По его собственному заявлению, дружбу Натан Эйдельман ценил более всего. Он, по существу, был центром того «школьного братства», которое в наш небогатый традициями и долговечными людскими связями век на долгие годы объединило выпускников 110-й школы. Класс их, подобно лицеистам, традиционно собирался раз в году, не считая различного рода сборищ на днях рождений. Сам Тоник вел летопись их класса. Ему очень нравилось их сходство с пушкинскими лицеистами. Он даже книгу хотел написать об этом, да вот не успел.
Мне неоднократно приходилось выступать вместе с Эйдельманом, и каждый раз это было серьезным испытанием, потому что после него на сцене уже нечего было делать: весь зал и все участники выступления знали, что самое интересное уже прошло. Я помню, как в начале июня, в дни очередного пушкинского юбилея, мы ездили вместе с небольшой группой писателей выступать в Сухуми. Встреча с аудиторией должна была состояться в городском театре.
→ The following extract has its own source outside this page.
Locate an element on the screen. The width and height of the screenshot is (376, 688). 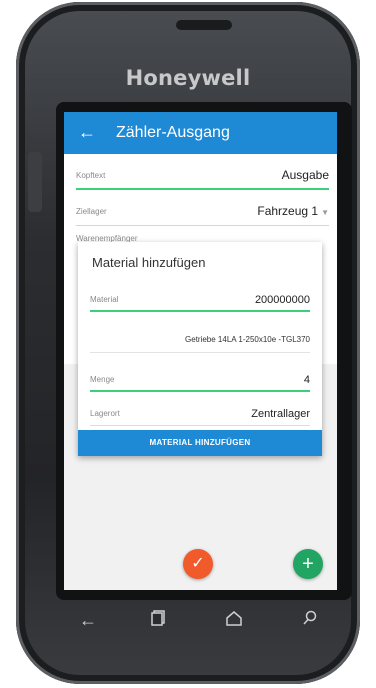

Всем было выделено для выступления по пять минут, и только Эйдельману, как основному лектору, предоставили полчаса. Когда перед выступлением он сидел и готовился за сценой, к нему подошел писатель и литературовед Зиновий Паперный, известный своими шутками, и сказал: «Знаешь, Тоник, когда ты будешь им рассказывать про Пушкина, не говори, что его убили, – это омрачит вечер».